Impact of pandemic on child abuse and neglect reporting


BECKLEY, WV (WVNS) — Statistics show that teachers report child abuse and neglect more than any other group. That would make sense, since they spend every day with children.

In Raleigh County, Frankie Cappellari, the Director of Counseling for Raleigh County Schools, said it is part of their job.

“Every school staff member including cooks, custodians are mandated reporters of abuse,” Cappellari said.

But during the pandemic, Scott Miller, the Executive Director of Just for Kids Child Advocacy Center, said kids are spending less and less time in the classrooms.

“At first, when kids were really just at home, we weren’t getting any reports, calls, or interviewing many children,” Miller said.
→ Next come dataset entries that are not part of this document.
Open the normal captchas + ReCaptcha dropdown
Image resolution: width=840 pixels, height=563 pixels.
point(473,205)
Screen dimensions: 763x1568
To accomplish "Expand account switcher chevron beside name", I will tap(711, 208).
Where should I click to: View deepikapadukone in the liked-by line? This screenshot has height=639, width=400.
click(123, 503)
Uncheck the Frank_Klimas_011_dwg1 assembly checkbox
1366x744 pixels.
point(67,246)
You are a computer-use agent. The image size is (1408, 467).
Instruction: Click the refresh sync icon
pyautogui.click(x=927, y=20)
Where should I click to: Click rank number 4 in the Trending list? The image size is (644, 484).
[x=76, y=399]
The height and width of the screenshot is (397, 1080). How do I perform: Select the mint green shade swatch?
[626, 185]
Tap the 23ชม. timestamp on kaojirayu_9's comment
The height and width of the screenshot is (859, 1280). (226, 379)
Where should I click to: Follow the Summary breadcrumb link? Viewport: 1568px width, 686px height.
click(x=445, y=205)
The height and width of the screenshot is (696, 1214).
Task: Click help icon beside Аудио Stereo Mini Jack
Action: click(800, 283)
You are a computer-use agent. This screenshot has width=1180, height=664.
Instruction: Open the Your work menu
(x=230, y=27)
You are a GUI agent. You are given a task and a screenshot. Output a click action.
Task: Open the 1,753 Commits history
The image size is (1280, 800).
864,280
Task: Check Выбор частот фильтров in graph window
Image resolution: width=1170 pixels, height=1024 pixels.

Less reports does not mean less child abuse, it just means it’s not being reported. But with school starting this year with students learning mostly remotely, teachers had to change how they look for abuse.

“Counselors have been contacting at-risk students in particular,” Cappellari said.

Teachers and counselors had to learn how to pick up on warning signs and pay attention to changes in students through zoom calls. Some counselors are utilizing online surveys to get a better understanding of how their students are doing at home.

One noticeable change is more students are reporting their own abuse now more than ever.

“For the first time, a majority of the calls into the hotlines to report abuse, are from children,” Miller said.